### REQUIRED WORK:
Please copy every line of the listing below, keeping each one unchanged.

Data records
########

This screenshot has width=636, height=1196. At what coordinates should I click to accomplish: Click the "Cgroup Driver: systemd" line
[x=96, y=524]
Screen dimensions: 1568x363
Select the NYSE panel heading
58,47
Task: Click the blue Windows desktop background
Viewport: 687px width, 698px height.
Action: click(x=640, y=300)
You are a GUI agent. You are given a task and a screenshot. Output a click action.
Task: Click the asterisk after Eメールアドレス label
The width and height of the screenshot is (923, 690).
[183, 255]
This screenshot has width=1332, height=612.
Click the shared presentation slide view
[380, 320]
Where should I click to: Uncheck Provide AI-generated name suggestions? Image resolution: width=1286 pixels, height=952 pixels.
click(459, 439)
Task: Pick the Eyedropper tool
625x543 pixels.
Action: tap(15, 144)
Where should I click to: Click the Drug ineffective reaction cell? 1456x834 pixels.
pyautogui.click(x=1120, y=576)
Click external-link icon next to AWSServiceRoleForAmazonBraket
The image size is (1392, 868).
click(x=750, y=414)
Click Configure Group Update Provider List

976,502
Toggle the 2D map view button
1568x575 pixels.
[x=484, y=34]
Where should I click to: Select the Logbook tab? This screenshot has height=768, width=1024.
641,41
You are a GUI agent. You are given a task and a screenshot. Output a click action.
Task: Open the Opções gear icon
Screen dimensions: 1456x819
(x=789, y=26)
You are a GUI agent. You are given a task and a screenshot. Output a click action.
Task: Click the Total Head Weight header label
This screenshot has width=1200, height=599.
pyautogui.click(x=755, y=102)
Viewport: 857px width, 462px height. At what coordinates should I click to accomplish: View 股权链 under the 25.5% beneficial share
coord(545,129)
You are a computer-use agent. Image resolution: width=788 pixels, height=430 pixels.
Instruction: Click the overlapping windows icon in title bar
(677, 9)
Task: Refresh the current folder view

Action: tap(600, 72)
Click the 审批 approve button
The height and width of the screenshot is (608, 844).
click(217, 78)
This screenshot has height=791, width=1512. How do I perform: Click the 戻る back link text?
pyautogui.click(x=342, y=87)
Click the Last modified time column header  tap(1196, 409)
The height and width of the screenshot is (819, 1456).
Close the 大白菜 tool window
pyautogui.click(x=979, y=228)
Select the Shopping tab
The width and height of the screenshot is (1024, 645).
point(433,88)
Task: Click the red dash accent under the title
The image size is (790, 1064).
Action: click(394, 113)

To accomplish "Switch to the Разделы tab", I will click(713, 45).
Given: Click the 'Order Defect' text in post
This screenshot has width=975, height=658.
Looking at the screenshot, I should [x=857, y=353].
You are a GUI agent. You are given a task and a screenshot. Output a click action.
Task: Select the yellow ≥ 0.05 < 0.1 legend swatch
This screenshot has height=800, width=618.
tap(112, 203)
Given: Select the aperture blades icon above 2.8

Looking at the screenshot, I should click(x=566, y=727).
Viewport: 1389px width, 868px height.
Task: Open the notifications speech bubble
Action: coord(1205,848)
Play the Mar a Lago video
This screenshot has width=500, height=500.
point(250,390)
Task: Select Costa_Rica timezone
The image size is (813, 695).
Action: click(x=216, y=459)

########

### COMPLETE OUTPUT:
This screenshot has width=636, height=1196. At what coordinates should I click to accomplish: Click the "Cgroup Driver: systemd" line
[x=96, y=524]
Screen dimensions: 1568x363
Select the NYSE panel heading
58,47
Task: Click the blue Windows desktop background
Viewport: 687px width, 698px height.
Action: click(x=640, y=300)
You are a GUI agent. You are given a task and a screenshot. Output a click action.
Task: Click the asterisk after Eメールアドレス label
The width and height of the screenshot is (923, 690).
[183, 255]
This screenshot has width=1332, height=612.
Click the shared presentation slide view
[380, 320]
Where should I click to: Uncheck Provide AI-generated name suggestions? Image resolution: width=1286 pixels, height=952 pixels.
click(459, 439)
Task: Pick the Eyedropper tool
625x543 pixels.
Action: tap(15, 144)
Where should I click to: Click the Drug ineffective reaction cell? 1456x834 pixels.
pyautogui.click(x=1120, y=576)
Click external-link icon next to AWSServiceRoleForAmazonBraket
The image size is (1392, 868).
click(x=750, y=414)
Click Configure Group Update Provider List

976,502
Toggle the 2D map view button
1568x575 pixels.
[x=484, y=34]
Where should I click to: Select the Logbook tab? This screenshot has height=768, width=1024.
641,41
You are a GUI agent. You are given a task and a screenshot. Output a click action.
Task: Open the Opções gear icon
Screen dimensions: 1456x819
(x=789, y=26)
You are a GUI agent. You are given a task and a screenshot. Output a click action.
Task: Click the Total Head Weight header label
This screenshot has width=1200, height=599.
pyautogui.click(x=755, y=102)
Viewport: 857px width, 462px height. At what coordinates should I click to accomplish: View 股权链 under the 25.5% beneficial share
coord(545,129)
You are a computer-use agent. Image resolution: width=788 pixels, height=430 pixels.
Instruction: Click the overlapping windows icon in title bar
(677, 9)
Task: Refresh the current folder view

Action: tap(600, 72)
Click the 审批 approve button
The height and width of the screenshot is (608, 844).
click(217, 78)
This screenshot has height=791, width=1512. How do I perform: Click the 戻る back link text?
pyautogui.click(x=342, y=87)
Click the Last modified time column header  tap(1196, 409)
The height and width of the screenshot is (819, 1456).
Close the 大白菜 tool window
pyautogui.click(x=979, y=228)
Select the Shopping tab
The width and height of the screenshot is (1024, 645).
point(433,88)
Task: Click the red dash accent under the title
The image size is (790, 1064).
Action: click(394, 113)

To accomplish "Switch to the Разделы tab", I will click(713, 45).
Given: Click the 'Order Defect' text in post
This screenshot has width=975, height=658.
Looking at the screenshot, I should [x=857, y=353].
You are a GUI agent. You are given a task and a screenshot. Output a click action.
Task: Select the yellow ≥ 0.05 < 0.1 legend swatch
This screenshot has height=800, width=618.
tap(112, 203)
Given: Select the aperture blades icon above 2.8

Looking at the screenshot, I should click(x=566, y=727).
Viewport: 1389px width, 868px height.
Task: Open the notifications speech bubble
Action: coord(1205,848)
Play the Mar a Lago video
This screenshot has width=500, height=500.
point(250,390)
Task: Select Costa_Rica timezone
The image size is (813, 695).
Action: click(x=216, y=459)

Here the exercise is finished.